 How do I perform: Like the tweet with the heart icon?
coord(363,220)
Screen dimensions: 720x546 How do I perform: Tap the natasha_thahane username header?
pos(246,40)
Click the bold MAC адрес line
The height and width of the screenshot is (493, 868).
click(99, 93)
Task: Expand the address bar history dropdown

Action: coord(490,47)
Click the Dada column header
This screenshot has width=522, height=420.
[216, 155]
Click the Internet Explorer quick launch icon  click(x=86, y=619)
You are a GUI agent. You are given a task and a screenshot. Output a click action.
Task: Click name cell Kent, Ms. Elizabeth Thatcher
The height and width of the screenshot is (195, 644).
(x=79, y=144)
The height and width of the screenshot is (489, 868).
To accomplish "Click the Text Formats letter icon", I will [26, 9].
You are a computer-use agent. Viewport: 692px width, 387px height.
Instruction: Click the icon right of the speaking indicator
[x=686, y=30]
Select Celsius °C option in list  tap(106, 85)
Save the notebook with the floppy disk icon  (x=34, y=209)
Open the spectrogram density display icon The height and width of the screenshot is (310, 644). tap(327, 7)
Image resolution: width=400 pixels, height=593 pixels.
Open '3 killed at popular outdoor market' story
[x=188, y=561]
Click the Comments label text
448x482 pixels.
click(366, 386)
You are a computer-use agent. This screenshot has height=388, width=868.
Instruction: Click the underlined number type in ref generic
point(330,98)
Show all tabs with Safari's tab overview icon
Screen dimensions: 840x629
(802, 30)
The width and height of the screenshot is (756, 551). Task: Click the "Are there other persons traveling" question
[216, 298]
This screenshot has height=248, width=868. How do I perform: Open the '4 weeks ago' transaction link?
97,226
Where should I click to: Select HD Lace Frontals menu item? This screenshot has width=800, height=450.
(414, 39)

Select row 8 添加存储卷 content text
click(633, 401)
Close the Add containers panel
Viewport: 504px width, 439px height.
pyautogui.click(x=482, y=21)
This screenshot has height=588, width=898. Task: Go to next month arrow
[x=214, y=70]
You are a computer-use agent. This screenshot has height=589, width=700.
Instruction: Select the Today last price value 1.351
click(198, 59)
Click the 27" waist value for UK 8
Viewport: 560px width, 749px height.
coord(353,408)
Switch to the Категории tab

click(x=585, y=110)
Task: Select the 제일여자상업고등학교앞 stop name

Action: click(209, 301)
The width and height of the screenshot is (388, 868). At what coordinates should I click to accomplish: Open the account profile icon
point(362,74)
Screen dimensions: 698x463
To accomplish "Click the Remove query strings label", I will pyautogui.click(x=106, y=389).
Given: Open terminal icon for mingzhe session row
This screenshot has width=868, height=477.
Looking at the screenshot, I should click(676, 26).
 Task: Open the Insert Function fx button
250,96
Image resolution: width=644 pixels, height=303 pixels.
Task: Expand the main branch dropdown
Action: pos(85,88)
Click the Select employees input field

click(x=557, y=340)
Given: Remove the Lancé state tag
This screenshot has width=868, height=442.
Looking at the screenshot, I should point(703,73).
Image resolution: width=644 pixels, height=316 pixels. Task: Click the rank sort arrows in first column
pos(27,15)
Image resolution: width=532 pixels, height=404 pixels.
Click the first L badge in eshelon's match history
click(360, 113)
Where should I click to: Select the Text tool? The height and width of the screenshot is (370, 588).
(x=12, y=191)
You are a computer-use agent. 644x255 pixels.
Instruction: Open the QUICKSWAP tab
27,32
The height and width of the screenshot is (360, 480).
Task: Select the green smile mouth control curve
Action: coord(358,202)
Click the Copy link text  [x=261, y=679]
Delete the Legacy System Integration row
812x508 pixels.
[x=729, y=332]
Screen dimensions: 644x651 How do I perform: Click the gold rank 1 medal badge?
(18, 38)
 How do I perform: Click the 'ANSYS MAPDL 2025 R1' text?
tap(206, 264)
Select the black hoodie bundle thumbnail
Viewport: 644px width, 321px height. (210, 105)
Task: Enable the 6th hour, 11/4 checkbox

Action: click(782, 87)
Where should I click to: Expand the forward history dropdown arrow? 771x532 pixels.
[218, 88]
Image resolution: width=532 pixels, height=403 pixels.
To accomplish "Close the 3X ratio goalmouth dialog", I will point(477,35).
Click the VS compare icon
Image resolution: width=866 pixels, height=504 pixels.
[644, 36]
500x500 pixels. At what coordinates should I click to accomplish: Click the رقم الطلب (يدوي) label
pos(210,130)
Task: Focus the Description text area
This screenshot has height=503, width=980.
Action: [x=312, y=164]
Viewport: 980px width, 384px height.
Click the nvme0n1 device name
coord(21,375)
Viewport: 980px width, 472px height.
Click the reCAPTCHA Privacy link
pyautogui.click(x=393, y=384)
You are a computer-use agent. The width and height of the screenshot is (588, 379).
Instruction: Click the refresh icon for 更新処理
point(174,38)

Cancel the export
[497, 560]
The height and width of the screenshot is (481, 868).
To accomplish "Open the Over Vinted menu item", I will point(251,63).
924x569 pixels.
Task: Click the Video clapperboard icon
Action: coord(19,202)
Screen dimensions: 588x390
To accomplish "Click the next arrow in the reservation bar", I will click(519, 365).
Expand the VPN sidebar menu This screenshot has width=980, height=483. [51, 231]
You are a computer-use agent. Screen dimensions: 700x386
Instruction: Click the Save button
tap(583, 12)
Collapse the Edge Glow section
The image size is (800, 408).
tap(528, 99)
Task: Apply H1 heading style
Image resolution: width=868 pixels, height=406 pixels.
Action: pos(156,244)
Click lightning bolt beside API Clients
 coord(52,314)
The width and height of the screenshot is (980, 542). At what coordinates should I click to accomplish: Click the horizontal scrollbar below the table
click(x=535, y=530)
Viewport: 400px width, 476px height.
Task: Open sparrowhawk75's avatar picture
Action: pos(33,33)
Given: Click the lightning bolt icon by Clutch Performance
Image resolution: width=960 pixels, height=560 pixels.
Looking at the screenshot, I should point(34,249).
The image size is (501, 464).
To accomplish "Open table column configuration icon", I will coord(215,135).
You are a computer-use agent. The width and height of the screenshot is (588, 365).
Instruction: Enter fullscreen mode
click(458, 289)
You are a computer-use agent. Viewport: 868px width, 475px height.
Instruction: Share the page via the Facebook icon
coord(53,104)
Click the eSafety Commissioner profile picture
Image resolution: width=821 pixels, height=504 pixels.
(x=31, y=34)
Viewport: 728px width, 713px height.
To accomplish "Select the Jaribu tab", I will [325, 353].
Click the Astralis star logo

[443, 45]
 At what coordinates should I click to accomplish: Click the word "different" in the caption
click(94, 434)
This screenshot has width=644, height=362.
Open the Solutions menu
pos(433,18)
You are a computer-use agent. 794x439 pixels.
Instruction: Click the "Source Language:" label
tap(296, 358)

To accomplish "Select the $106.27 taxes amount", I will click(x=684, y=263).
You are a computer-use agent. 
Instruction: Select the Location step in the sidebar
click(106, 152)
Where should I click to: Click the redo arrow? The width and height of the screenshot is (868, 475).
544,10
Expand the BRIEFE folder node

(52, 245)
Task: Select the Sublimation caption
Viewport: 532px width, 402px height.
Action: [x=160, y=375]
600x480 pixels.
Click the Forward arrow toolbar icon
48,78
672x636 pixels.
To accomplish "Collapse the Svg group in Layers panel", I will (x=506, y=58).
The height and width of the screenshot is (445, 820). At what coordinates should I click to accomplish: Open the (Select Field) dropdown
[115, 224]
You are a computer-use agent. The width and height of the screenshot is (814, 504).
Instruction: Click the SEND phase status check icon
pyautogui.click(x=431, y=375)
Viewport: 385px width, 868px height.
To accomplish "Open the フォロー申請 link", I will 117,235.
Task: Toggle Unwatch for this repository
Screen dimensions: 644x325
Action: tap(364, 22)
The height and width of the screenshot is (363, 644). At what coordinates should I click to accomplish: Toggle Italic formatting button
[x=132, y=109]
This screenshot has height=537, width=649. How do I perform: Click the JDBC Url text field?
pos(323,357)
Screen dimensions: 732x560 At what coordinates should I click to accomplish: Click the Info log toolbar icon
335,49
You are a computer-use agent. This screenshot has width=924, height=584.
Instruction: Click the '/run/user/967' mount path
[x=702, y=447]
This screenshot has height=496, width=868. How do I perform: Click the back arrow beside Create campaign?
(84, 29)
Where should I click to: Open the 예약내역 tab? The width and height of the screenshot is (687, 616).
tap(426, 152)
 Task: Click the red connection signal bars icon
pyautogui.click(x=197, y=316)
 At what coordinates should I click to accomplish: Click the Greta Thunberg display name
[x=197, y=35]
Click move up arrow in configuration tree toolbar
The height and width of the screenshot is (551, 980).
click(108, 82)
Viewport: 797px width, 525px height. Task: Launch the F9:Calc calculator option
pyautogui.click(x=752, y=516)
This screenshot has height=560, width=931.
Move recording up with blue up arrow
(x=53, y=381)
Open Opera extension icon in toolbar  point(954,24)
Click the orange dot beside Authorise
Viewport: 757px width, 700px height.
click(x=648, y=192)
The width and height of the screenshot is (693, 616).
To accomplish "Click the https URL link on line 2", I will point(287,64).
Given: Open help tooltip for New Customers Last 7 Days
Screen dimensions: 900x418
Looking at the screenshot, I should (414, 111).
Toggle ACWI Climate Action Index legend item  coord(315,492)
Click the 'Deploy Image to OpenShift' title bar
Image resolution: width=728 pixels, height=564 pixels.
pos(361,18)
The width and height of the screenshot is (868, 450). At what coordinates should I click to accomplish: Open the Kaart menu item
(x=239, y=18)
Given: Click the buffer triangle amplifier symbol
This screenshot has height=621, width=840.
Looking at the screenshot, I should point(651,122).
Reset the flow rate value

##############################

Required action:
Give an exact copy of the lines above from the line with "You are a computer-use agent. 794x439 pixels." up to and including the line with "672x636 pixels.", and leave everything else out.

Solved problem:
You are a computer-use agent. 794x439 pixels.
Instruction: Click the "Source Language:" label
tap(296, 358)

To accomplish "Select the $106.27 taxes amount", I will click(x=684, y=263).
You are a computer-use agent. 
Instruction: Select the Location step in the sidebar
click(106, 152)
Where should I click to: Click the redo arrow? The width and height of the screenshot is (868, 475).
544,10
Expand the BRIEFE folder node

(52, 245)
Task: Select the Sublimation caption
Viewport: 532px width, 402px height.
Action: [x=160, y=375]
600x480 pixels.
Click the Forward arrow toolbar icon
48,78
672x636 pixels.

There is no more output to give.